What this task involves: Restate the listing word for word. Stop at the line that holds "Screen dimensions: 1024x697", include it, and leave out all pictures.

Material for this task:
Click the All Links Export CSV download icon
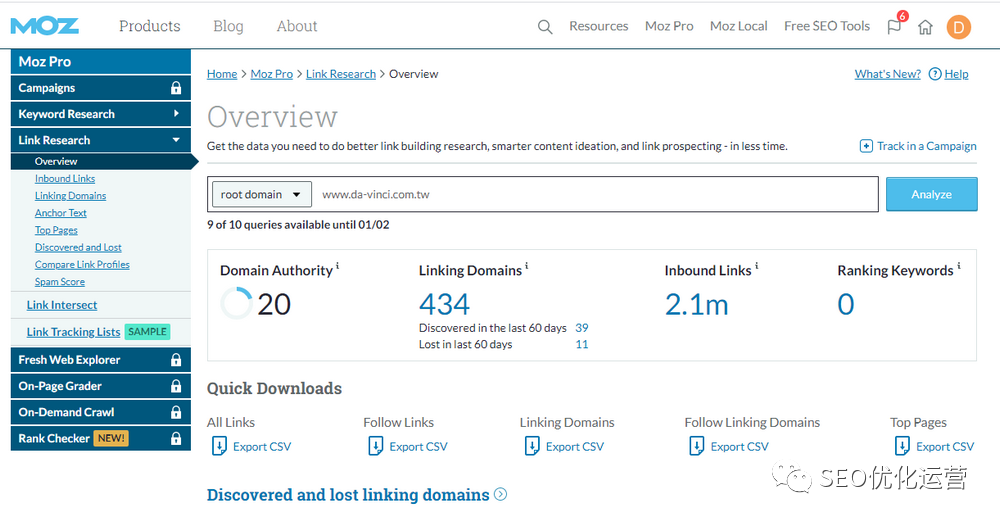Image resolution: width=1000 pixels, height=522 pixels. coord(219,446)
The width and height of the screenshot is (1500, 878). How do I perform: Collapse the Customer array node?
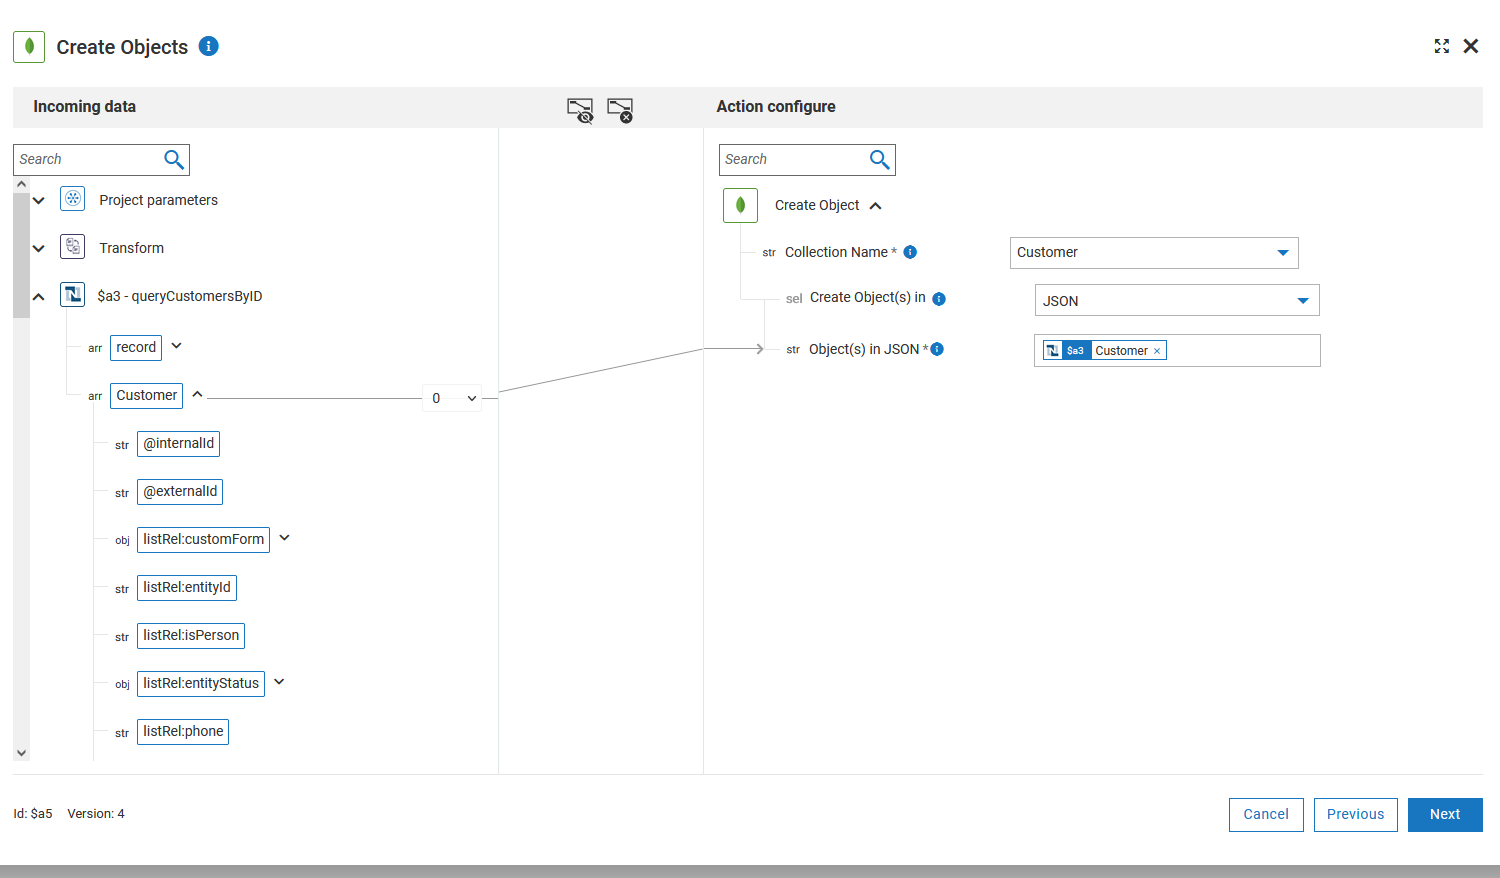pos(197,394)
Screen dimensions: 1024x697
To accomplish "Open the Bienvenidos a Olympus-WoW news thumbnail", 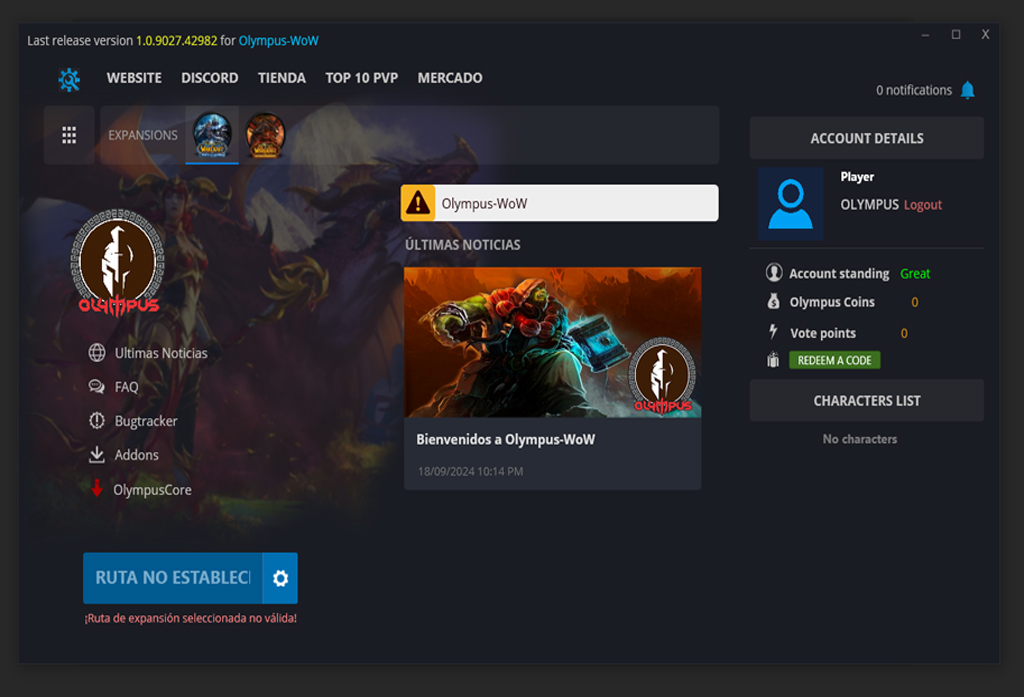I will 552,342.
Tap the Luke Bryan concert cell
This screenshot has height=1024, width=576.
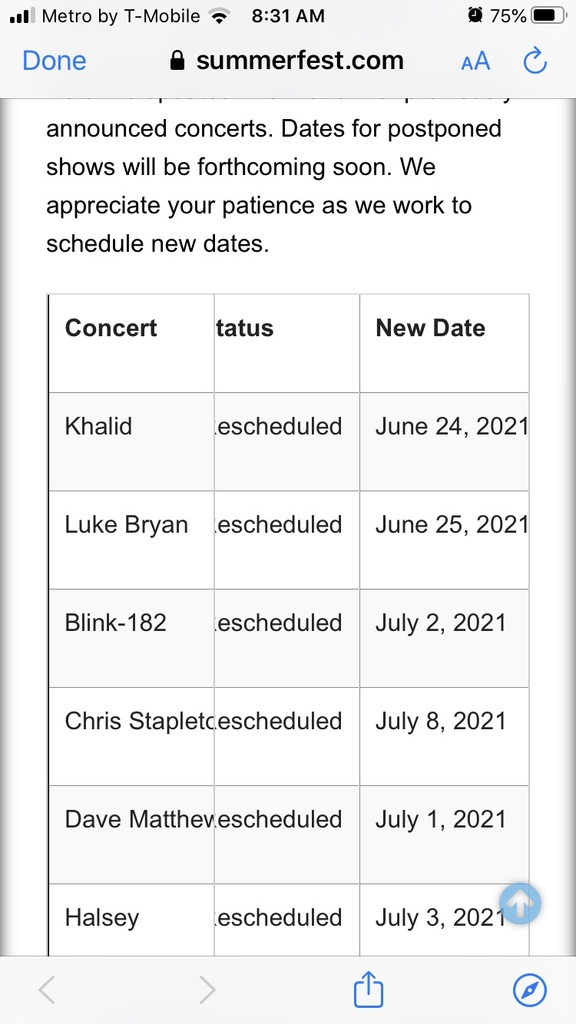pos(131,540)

Exercise solution:
Click the All Links Export CSV download icon
Image resolution: width=1000 pixels, height=522 pixels. coord(219,446)
The width and height of the screenshot is (1500, 878). How do I perform: Collapse the Customer array node?
pos(197,394)
Screen dimensions: 1024x697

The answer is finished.